Lurgentiste.com – Les Drs Joël Marcelin Ateba et Annie Prudence Bisso ne sont plus, respectivement, secrétaires permanents du Programme national de lutte contre le paludisme (PNLP) et du Programme national de lutte contre la tuberculose (PNLT). Remplacés par les Drs Zeh Meka Albert Frank (nouveau SP PNLP) et Owona Manga Appolonie Tecla Cristelle (SP PNLT), ils ont officiellement quitté leurs fonctions les 2 et 3 avril 2025. Les passations de service ont eu lieu quatre et cinq jours après leur limogeage par le ministre de la Santé publique, Manaouda Malachie, le 29 mars.
La rapidité avec laquelle ces remplacements ont eu lieu n’est pas anodine. Des sources proches du PNLP et du ministère de la Santé publique (Minsanté) confirment que ces décisions sont directement liées à l’arrivée imminente d’une mission de haut niveau du Fonds mondial au Cameroun. Les deux responsables paient aussi le prix de plusieurs irrégularités relevées par ce bailleur de fonds majeur dans la lutte contre le paludisme, la tuberculose et le VIH.
Parmi les manquements figurent des détournements de fonds et de médicaments subventionnés. Le Fonds mondial dénonce également la péremption de produits de santé d’une valeur de 6,1 milliards de FCFA. Il pointe aussi la mauvaise gestion des fonds, l’absence de pièces justificatives pour certaines dépenses, et l’achat de 239 congélateurs de laboratoire d’occasion. Des cas de double décaissement pour le transport des moustiquaires imprégnées à longue durée d’action (MILDA) ont aussi été relevés. Autre reproche important : l’absence de mécanismes pour prévenir et gérer les risques de fraude.
Purge et règlement de compte
Pour toutes ces raisons, « le Fonds mondial a exigé des signaux forts témoignant de la ferme volonté de l’État de sécuriser la gestion axée sur les résultats (GAS) des intrants antipaludiques », confie une source proche du dossier au PNLP. Ces signaux forts consistaient, selon la même source, « à remplacer tous les responsables impliqués de près ou de loin dans ce scandale, y compris le ministre de la Santé publique », confirme-t-on à l’Instance de coordination nationale.
Sauf que, « on a sacrifié ceux qui n’étaient pas derrière tous ces problèmes, mais on donne l’impression que c’était eux. Normalement, les trois secrétaires permanents devaient partir. On a excusé celui du VIH parce qu’il est arrivé après les faits », indique une source au Minsanté.

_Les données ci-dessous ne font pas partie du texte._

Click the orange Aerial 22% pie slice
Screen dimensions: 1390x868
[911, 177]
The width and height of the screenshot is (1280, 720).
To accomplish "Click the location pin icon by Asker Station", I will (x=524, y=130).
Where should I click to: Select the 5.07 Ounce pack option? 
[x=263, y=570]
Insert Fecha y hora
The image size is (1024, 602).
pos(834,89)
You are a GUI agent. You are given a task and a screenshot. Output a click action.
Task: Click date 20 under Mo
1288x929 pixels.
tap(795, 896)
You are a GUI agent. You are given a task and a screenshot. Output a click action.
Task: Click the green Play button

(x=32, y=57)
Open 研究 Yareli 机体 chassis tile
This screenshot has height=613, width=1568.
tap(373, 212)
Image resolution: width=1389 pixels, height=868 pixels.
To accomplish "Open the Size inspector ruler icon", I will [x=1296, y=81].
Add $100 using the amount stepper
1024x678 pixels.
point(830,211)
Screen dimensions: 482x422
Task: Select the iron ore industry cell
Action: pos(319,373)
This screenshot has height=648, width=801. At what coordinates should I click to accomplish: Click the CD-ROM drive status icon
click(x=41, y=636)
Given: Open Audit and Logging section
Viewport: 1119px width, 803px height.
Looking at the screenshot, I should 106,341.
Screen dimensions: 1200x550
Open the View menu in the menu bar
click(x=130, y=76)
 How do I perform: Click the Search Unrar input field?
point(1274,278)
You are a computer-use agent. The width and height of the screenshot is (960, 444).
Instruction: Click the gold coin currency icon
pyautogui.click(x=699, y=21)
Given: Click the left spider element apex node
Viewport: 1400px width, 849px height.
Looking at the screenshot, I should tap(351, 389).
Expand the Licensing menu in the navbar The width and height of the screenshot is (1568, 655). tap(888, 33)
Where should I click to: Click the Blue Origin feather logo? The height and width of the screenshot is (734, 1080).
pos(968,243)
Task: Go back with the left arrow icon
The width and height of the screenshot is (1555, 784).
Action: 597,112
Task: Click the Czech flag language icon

Un avis que ne partage pas notre source au PNLP. À ses yeux, « le boss (Dr Ateba, NDLR) est l’ordonnateur des bons de commande de sortie des intrants de la Cename vers les Fonds régionaux, pour le ravitaillement des Fosa, à partir des commandes des Délégués régionaux de la santé ».
De ce point de vue, « l’absence de traçabilité sur les sorties des antipaludiques engage sa responsabilité, ainsi que celle des autres acteurs de la chaîne d’approvisionnement. Il s’agit notamment de ceux qui effectuent la quantification, et de ceux qui valident et ordonnent le redéploiement à partir de la centrale vers les régions… C’est une chaîne », explique notre source.
Néanmoins, elle estime que « ça pourrait être le début de la purge, en plus du remboursement de plus d’un milliard de FCFA liés aux commandes injustifiées ayant entraîné la déperdition des médicaments ».
Responsabilité au sommet
Dans tous les cas, « on sait tous où est le problème. Tout cela est de la responsabilité du Minsanté », soutient une source au ministère de la Santé publique. À sa suite, son confrère ajoute : « La crise est imputable à des défaillances, et pour calmer le Fonds mondial, le Cameroun doit se séparer de certains responsables ». Quoi qu’il en soit, « cette visite (qui commence le 7 avril prochain, NDLR) n’augure rien de bon », prédit-il d’ores et déjà.
À noter que la mission conduite par Mark Edington, chef de la Division de gestion des subventions du Fonds Mondial, a pour objectifs principaux de discuter des conclusions de la revue des risques menée par le Secrétariat du Fonds mondial. Cette mission portera particulièrement sur trois axes. Il s’agit des cas de non-conformité identifiés dans la gestion financière des subventions et de la chaîne d’approvisionnement ; de la gouvernance de la chaîne d’approvisionnement, y compris le stockage et la distribution des intrants ; de la concrétisation des engagements de cofinancement pris par le gouvernement du Cameroun.